Washington, DC, October 8, 2010
The Appignani Humanist Legal Center of the American Humanist Association (AHA) filed a friend-of-the-court brief with the 7th U.S. Circuit Court of Appeals Thursday, seeking an affirmation of the district court’s decision holding the National Day of Prayer Statute as an unconstitutional endorsement of religion.
The brief can be found here, and was filed by The Appignani Humanist Legal Center on behalf of the American Humanist Association, the Institute for Humanist Studies, the Military Religious Freedom Foundation, the Secular Student Alliance, and the Society for Humanistic Judaism.
The lawsuit was first filed in 2008 by the Freedom From Religion Foundation. In April 2010, U.S. District Court Judge Barbara Crabb ruled that the congressionally mandated National Day of Prayer proclamation was unconstitutional, noting that the statute that mandates the presidential proclamation “goes beyond mere ‘acknowledgment’ of religion because its sole purpose is to encourage all citizens to engage in prayer, an inherently religious exercise that serves no secular function in this context. In this instance, the government has taken sides on a matter that must be left to individual conscience.”

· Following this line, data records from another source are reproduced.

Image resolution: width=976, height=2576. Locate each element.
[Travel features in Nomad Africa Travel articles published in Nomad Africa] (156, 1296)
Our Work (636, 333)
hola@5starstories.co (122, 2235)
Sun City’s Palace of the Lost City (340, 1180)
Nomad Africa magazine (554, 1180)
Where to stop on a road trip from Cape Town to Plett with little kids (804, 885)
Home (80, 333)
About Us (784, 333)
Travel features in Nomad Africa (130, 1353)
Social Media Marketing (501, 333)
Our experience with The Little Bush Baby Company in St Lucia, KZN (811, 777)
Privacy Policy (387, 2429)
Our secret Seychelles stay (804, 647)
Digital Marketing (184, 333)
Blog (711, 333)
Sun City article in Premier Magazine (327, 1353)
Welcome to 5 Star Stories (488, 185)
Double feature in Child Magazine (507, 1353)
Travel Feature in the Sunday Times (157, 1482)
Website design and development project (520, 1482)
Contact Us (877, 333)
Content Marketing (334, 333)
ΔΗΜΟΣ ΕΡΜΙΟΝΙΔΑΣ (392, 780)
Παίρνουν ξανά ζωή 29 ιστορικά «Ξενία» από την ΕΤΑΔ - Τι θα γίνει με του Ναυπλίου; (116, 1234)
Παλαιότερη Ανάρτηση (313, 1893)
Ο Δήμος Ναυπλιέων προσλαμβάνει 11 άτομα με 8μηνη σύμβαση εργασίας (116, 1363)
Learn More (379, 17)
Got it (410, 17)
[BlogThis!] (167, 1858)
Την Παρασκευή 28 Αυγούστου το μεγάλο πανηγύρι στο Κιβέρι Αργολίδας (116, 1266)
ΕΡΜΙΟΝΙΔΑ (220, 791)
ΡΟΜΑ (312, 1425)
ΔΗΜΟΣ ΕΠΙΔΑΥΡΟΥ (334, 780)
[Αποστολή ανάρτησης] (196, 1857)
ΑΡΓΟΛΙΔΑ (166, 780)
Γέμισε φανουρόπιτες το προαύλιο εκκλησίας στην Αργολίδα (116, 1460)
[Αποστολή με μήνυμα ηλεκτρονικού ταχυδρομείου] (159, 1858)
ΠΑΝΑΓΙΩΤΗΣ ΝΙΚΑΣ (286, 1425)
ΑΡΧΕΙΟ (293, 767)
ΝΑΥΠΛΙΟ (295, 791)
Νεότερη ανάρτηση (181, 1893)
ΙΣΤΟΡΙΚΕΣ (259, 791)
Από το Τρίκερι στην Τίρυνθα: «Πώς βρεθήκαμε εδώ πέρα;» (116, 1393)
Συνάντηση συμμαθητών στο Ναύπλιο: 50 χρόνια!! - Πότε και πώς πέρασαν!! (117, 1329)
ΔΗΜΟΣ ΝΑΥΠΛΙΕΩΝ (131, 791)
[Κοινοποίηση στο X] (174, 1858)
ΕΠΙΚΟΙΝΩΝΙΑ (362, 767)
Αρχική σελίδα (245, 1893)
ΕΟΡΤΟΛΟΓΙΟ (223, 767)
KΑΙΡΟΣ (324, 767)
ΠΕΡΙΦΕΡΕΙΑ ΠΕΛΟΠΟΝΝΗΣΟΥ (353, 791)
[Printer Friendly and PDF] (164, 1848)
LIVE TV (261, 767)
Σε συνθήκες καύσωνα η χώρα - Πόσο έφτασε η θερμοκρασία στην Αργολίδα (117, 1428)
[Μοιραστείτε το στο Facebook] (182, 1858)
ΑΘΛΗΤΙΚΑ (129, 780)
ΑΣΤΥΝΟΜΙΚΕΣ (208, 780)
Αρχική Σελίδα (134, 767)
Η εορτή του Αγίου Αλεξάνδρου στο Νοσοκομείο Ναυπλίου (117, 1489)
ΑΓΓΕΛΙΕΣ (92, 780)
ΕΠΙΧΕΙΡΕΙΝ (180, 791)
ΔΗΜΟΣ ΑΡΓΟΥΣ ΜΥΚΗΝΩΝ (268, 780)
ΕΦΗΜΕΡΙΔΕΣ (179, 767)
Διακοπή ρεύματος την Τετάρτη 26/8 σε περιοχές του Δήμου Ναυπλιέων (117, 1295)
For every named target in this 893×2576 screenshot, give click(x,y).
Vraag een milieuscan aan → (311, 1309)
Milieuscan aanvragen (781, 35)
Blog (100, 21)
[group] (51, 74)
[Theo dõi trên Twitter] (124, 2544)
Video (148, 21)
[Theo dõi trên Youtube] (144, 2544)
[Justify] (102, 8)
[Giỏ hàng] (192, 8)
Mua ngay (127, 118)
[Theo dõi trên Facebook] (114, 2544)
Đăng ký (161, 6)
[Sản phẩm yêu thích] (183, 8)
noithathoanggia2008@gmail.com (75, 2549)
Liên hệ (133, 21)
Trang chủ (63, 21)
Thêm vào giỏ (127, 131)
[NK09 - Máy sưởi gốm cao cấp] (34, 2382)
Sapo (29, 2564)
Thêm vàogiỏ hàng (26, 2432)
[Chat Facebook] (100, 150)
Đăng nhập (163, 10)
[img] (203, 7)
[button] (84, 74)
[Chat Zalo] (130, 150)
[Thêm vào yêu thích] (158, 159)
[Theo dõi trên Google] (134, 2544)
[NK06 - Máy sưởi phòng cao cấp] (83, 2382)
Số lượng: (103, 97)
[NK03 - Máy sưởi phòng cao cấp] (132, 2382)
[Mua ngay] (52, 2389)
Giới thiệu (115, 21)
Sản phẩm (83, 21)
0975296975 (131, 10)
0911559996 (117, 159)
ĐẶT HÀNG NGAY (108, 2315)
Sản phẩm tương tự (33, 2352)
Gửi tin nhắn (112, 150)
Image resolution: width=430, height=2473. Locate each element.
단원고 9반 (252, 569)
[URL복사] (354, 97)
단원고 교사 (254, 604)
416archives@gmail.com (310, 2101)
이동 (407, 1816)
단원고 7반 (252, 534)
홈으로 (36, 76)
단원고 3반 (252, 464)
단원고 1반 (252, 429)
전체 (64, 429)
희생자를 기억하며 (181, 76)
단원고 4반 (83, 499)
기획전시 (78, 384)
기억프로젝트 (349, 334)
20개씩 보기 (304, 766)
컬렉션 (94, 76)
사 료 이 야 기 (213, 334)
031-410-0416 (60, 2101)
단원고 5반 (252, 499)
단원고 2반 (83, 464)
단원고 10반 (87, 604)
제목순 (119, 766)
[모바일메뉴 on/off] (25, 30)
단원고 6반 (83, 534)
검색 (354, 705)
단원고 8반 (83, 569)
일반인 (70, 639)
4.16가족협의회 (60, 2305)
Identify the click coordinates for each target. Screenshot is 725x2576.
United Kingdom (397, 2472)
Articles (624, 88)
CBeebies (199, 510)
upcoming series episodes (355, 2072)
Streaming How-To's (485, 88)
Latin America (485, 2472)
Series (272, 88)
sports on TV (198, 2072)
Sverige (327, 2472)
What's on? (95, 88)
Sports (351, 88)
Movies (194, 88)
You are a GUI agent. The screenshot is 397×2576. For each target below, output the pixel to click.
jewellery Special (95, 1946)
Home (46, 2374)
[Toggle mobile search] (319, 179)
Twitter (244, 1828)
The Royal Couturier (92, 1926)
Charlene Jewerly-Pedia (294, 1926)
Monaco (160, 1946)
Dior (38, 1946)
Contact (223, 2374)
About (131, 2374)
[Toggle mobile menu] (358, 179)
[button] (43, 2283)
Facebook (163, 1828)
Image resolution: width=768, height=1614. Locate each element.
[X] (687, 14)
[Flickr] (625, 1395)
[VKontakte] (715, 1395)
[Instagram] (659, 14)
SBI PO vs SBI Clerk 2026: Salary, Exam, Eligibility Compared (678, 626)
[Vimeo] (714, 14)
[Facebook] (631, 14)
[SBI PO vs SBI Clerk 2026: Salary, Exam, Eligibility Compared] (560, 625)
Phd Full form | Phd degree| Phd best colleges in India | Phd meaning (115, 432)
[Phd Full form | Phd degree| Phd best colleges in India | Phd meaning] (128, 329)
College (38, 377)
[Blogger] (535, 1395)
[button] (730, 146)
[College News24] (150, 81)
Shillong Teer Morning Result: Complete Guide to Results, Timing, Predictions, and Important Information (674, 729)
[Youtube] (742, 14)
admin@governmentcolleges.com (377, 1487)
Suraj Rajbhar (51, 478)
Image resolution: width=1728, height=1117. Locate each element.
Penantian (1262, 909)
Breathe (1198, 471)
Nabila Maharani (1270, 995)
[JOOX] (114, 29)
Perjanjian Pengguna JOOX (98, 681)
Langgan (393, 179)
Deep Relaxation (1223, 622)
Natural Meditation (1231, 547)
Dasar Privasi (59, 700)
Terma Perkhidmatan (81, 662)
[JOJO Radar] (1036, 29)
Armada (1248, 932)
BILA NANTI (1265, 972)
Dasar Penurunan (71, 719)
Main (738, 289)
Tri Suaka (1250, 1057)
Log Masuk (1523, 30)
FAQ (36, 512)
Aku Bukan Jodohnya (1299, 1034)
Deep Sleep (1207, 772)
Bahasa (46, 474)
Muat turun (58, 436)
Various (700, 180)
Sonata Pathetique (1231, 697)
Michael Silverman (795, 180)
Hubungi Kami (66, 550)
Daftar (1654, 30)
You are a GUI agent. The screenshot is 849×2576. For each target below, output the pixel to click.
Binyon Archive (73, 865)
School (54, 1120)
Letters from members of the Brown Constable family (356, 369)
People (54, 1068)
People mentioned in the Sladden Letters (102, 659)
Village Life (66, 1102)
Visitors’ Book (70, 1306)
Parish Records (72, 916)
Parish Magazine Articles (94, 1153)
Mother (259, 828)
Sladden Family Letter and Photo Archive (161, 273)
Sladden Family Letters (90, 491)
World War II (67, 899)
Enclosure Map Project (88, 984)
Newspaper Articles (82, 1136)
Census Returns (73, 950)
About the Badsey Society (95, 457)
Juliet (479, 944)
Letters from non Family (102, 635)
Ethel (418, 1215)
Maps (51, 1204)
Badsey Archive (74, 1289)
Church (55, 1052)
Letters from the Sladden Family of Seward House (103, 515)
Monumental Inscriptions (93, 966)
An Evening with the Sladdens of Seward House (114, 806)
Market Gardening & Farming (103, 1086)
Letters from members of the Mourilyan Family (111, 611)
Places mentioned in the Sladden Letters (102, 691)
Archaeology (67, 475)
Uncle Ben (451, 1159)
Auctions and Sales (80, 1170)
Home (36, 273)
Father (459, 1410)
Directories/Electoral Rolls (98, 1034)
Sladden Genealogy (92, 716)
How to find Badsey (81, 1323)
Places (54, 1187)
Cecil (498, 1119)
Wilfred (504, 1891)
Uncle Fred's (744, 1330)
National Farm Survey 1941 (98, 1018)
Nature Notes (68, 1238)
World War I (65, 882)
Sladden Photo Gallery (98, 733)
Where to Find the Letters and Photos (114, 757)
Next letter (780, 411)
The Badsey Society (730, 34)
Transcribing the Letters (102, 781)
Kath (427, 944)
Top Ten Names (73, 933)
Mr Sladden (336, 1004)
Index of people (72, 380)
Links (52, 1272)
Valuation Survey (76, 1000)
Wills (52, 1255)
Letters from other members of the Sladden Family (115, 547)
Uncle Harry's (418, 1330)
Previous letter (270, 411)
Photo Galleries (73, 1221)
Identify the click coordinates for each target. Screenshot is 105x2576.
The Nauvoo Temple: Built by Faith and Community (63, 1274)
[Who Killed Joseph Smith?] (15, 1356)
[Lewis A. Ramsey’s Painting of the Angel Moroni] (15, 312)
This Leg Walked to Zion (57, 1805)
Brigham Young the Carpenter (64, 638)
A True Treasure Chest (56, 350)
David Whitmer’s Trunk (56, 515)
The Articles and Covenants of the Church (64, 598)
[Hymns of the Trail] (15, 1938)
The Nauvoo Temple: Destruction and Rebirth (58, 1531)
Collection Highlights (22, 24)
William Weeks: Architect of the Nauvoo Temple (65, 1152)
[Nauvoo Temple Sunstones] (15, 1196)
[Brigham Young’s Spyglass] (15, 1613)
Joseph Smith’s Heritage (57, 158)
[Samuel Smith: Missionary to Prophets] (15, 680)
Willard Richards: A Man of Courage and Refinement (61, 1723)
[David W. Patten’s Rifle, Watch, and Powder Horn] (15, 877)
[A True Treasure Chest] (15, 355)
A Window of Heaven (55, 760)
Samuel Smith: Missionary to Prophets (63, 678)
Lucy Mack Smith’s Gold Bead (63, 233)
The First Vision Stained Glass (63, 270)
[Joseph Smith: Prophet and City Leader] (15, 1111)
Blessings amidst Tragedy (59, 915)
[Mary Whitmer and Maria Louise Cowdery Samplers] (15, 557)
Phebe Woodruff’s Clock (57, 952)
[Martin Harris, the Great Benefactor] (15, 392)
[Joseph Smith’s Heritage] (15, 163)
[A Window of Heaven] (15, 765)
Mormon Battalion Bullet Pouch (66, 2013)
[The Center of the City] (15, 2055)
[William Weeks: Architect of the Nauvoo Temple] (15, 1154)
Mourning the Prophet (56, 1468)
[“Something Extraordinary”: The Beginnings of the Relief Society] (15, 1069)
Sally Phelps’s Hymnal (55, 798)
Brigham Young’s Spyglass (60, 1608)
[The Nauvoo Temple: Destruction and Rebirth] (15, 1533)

“Our brief argues that the National Day of prayer statute and presidential National Day of Prayer proclamations violate the Constitution in two respects. First, they are an endorsement of the monotheistic religions, principally Christianity and Judaism, in violation of the First Amendment’s prohibition against government endorsements of religion,” said Bob Ritter, staff attorney of the Appignani Humanist Legal Center. “Second, they violate the Fourteenth Amendment’s equal protection clause by classifying citizens on the basis of religion and disadvantaging those not favored by the government’s preferred religion.”
In response to the National Day of Prayer, The American Humanist Association helped establish the National Day of Reason, celebrating reason and raising public awareness about the persistent threat to religious liberty posed by government intrusion into the private sphere of belief.
The brief states that “the National Day of Prayer statute and proclamations infringe upon the fundamental right of religious liberty by allowing the majority to use the machinery of the government to promote Judeo-Christian monotheistic beliefs.”
The American Humanist Association (www.americanhumanist.org ) advocates for the rights and viewpoints of humanists. Founded in 1941 and headquartered in Washington, D.C., its work is extended through more than 100 local chapters and affiliates across America.
Humanism is a progressive philosophy of life that, without theism, affirms our responsibility to lead ethical lives of value to self and humanity.